Written instruction: Write out the following lines as a numbered list, leaving out any blank lines.
-- START --
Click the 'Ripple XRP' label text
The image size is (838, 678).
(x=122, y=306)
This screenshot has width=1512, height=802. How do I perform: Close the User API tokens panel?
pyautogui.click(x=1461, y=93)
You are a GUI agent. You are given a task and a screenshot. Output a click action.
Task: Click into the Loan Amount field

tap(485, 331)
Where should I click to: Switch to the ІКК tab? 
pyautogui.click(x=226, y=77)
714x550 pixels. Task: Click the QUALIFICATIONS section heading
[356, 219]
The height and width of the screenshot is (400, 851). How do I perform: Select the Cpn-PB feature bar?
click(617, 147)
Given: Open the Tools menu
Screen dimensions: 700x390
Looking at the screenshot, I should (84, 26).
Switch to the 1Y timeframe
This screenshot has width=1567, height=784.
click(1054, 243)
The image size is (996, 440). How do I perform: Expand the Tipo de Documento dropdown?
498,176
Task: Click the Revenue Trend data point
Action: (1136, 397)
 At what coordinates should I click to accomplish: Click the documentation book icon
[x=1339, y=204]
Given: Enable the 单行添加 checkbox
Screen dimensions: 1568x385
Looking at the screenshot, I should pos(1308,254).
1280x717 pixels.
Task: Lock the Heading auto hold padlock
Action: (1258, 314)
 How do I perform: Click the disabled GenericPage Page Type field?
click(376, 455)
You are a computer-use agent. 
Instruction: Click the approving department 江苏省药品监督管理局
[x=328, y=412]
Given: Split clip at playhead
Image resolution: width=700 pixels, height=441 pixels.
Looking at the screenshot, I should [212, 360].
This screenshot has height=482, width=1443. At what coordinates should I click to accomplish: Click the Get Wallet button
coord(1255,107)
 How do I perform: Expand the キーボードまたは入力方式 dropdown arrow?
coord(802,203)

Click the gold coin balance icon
-- END --
Complete output:
1. Click the 'Ripple XRP' label text
2. The image size is (838, 678).
3. (x=122, y=306)
4. This screenshot has width=1512, height=802. How do I perform: Close the User API tokens panel?
5. pyautogui.click(x=1461, y=93)
6. You are a GUI agent. You are given a task and a screenshot. Output a click action.
7. Task: Click into the Loan Amount field
8. tap(485, 331)
9. Where should I click to: Switch to the ІКК tab? 
10. pyautogui.click(x=226, y=77)
11. 714x550 pixels. Task: Click the QUALIFICATIONS section heading
12. [356, 219]
13. The height and width of the screenshot is (400, 851). How do I perform: Select the Cpn-PB feature bar?
14. click(617, 147)
15. Given: Open the Tools menu
16. Screen dimensions: 700x390
17. Looking at the screenshot, I should (84, 26).
18. Switch to the 1Y timeframe
19. This screenshot has width=1567, height=784.
20. click(1054, 243)
21. The image size is (996, 440). How do I perform: Expand the Tipo de Documento dropdown?
22. 498,176
23. Task: Click the Revenue Trend data point
24. Action: (1136, 397)
25.  At what coordinates should I click to accomplish: Click the documentation book icon
26. [x=1339, y=204]
27. Given: Enable the 单行添加 checkbox
28. Screen dimensions: 1568x385
29. Looking at the screenshot, I should pos(1308,254).
30. 1280x717 pixels.
31. Task: Lock the Heading auto hold padlock
32. Action: (1258, 314)
33.  How do I perform: Click the disabled GenericPage Page Type field?
34. click(376, 455)
35. You are a computer-use agent. 
36. Instruction: Click the approving department 江苏省药品监督管理局
37. [x=328, y=412]
38. Given: Split clip at playhead
39. Image resolution: width=700 pixels, height=441 pixels.
40. Looking at the screenshot, I should [212, 360].
41. This screenshot has height=482, width=1443. At what coordinates should I click to accomplish: Click the Get Wallet button
42. coord(1255,107)
43.  How do I perform: Expand the キーボードまたは入力方式 dropdown arrow?
44. coord(802,203)
45. Click the gold coin balance icon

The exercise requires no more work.